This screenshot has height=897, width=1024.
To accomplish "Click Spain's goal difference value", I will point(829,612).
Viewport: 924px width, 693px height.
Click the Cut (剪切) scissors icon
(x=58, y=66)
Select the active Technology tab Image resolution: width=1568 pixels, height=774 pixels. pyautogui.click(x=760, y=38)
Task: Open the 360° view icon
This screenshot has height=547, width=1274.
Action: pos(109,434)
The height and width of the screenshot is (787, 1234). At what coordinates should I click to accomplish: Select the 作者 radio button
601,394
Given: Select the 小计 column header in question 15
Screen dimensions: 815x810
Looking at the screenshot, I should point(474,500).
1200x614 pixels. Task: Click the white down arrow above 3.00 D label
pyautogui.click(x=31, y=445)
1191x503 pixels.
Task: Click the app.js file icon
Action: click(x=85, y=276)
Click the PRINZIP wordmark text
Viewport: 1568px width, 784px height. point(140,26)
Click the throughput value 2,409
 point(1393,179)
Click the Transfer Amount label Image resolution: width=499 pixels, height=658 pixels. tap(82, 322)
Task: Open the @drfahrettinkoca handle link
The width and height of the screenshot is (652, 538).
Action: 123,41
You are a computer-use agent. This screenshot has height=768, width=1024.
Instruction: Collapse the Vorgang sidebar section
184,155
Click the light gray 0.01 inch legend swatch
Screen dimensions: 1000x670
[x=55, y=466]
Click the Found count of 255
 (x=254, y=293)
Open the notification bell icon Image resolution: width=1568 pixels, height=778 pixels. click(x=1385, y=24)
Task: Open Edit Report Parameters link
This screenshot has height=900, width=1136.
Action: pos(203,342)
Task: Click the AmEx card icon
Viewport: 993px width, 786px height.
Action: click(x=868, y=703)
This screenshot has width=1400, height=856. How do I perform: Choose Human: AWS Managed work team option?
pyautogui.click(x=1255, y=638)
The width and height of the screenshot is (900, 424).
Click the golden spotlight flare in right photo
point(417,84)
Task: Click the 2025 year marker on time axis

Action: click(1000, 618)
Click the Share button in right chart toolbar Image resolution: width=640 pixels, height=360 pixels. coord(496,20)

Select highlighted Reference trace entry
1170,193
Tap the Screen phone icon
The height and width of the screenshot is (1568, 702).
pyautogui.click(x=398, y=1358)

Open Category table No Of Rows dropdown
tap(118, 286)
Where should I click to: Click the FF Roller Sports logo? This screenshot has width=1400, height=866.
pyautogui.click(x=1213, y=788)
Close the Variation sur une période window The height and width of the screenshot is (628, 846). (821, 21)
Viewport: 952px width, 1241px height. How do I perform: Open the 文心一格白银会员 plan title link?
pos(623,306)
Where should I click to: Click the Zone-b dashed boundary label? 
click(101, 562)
━━━━━━━━━━━━━━━━━━━━━━━━━━━━━━
## Assignment
Print the material word for word, with nothing left out.

## Task output
This screenshot has height=897, width=1024.
To accomplish "Click Spain's goal difference value", I will point(829,612).
Viewport: 924px width, 693px height.
Click the Cut (剪切) scissors icon
(x=58, y=66)
Select the active Technology tab Image resolution: width=1568 pixels, height=774 pixels. pyautogui.click(x=760, y=38)
Task: Open the 360° view icon
This screenshot has height=547, width=1274.
Action: pos(109,434)
The height and width of the screenshot is (787, 1234). At what coordinates should I click to accomplish: Select the 作者 radio button
601,394
Given: Select the 小计 column header in question 15
Screen dimensions: 815x810
Looking at the screenshot, I should point(474,500).
1200x614 pixels. Task: Click the white down arrow above 3.00 D label
pyautogui.click(x=31, y=445)
1191x503 pixels.
Task: Click the app.js file icon
Action: click(x=85, y=276)
Click the PRINZIP wordmark text
Viewport: 1568px width, 784px height. point(140,26)
Click the throughput value 2,409
 point(1393,179)
Click the Transfer Amount label Image resolution: width=499 pixels, height=658 pixels. tap(82, 322)
Task: Open the @drfahrettinkoca handle link
The width and height of the screenshot is (652, 538).
Action: 123,41
You are a computer-use agent. This screenshot has height=768, width=1024.
Instruction: Collapse the Vorgang sidebar section
184,155
Click the light gray 0.01 inch legend swatch
Screen dimensions: 1000x670
[x=55, y=466]
Click the Found count of 255
 (x=254, y=293)
Open the notification bell icon Image resolution: width=1568 pixels, height=778 pixels. click(x=1385, y=24)
Task: Open Edit Report Parameters link
This screenshot has height=900, width=1136.
Action: pos(203,342)
Task: Click the AmEx card icon
Viewport: 993px width, 786px height.
Action: click(x=868, y=703)
This screenshot has width=1400, height=856. How do I perform: Choose Human: AWS Managed work team option?
pyautogui.click(x=1255, y=638)
The width and height of the screenshot is (900, 424).
Click the golden spotlight flare in right photo
point(417,84)
Task: Click the 2025 year marker on time axis

Action: click(1000, 618)
Click the Share button in right chart toolbar Image resolution: width=640 pixels, height=360 pixels. coord(496,20)

Select highlighted Reference trace entry
1170,193
Tap the Screen phone icon
The height and width of the screenshot is (1568, 702).
pyautogui.click(x=398, y=1358)

Open Category table No Of Rows dropdown
tap(118, 286)
Where should I click to: Click the FF Roller Sports logo? This screenshot has width=1400, height=866.
pyautogui.click(x=1213, y=788)
Close the Variation sur une période window The height and width of the screenshot is (628, 846). (821, 21)
Viewport: 952px width, 1241px height. How do I perform: Open the 文心一格白银会员 plan title link?
pos(623,306)
Where should I click to: Click the Zone-b dashed boundary label? 
click(101, 562)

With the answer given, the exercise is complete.